Over-the-Top – Friend, Not Foe?
Up until recently, the discussion around OTT/IPTV technology has been framed in terms of its potential to disrupt and undermine the traditional business of broadcast, but what if its powers could be “harnessed for good, not evil”?
After all, OTT is just another method of delivering content to those who want to consume it and there are plenty of examples of incumbent operators adopting disruptive technologies to further their own ends.
As featured in our cover story, Australia’s dominant pay TV provider, Foxtel, has launched a new OTT service under the brand of Foxtel Play.
Seemingly at odds with its core cable/satellite business, the new internet TV service will be delivered initially to compatible Samsung Smart TVs, Xbox 360 consoles, and PC and Mac computers. The service enables customers with a broadband connection to watch programs live or on catch-up with no lock-in contract and no installation costs.
In a move which not only addresses the growth in delivery platforms available, but also recognises that not all consumers are in a position to sign up for the traditional fixed cable/satellite installation, Foxtel Play offers customers access to content as soon as they sign up and enables them to subscribe by the month and pay as they go. Subscribers can stop and start their subscription month-to-month, to suit their circumstances or viewing choices.

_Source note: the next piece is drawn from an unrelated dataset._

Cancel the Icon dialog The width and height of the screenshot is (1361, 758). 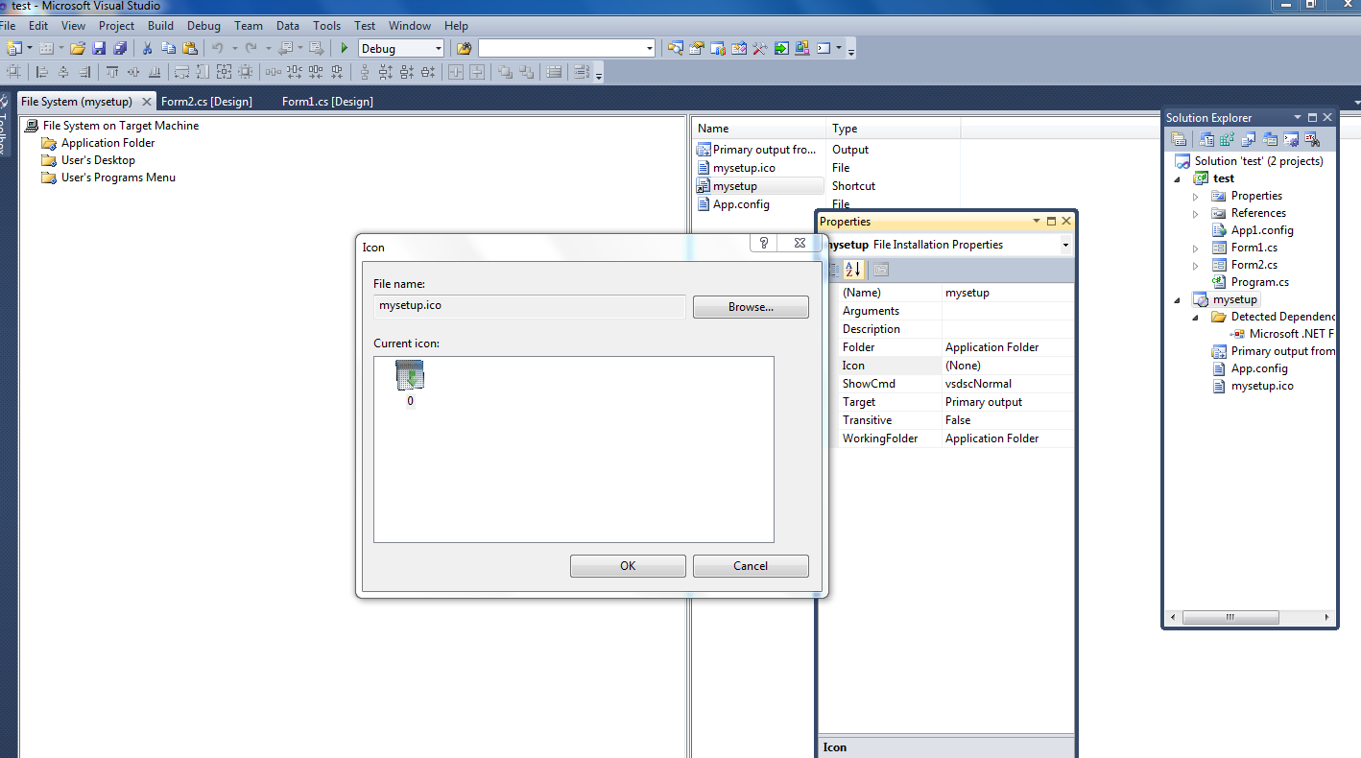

Foxtel Play subscribers will also have access to the Foxtel Go service, launched as a smartphone/tablet extension service for existing set-top box subscribers.
According to Richard Freudenstein, Foxtel Chief Executive, “Foxtel Play gives even more Australians who might not be able to access the core service the freedom and flexibility to enjoy Foxtel across multiple connected devices and at price points to suit different budgets and tastes.”
If you subscribe to the philosophy that 50% of something is better than 100% of nothing, Foxtel’s OTT strategy makes a lot of sense, especially as its traditional “fixed” installation take-up rate sits around 30% of households – high by global standards – and any further increase in this rate is likely to be incremental. If one compares the ROI in making these incremental gains with that of delivering content via OTT to paying subscribers not interested in the traditional set-top model, it’s a pretty compelling argument for co-opting disruptive technology. Visit foxtelplay.com.au
Also employing disruptive technology, GlobeCast recently announced the launch of an over-the top “Incubator Platform” for Asia designed to help new channels gain visibility and secure carriage agreements with Asian Pay TV platforms.
Available on iOS and Android tablets and smartphones, the OTT platform will eliminate the need for such broadcasters to make costly investments in regional playout and satellite distribution before gaining carriage agreements in Asia — an investment that is not sustainable for many niche mid-tier channels.
According to GlobeCast, broadcasters can get their live channels evaluated by Asian Pay TV operators at a fraction of the cost, giving them a low-risk way to evaluate their prospects in Asia and secure regional carriage deals. Where GlobeCast hopes to benefit is by offering those who have successfully obtained carriage an upgrade in distribution to one of GlobeCast’s existing satellite platforms in Asia. GlobeCast runs satellite platforms on Measat 3a, Apstar 7, and AsiaSat 3S from its teleports in Hong Kong and from the brand-new teleport facility in Singapore.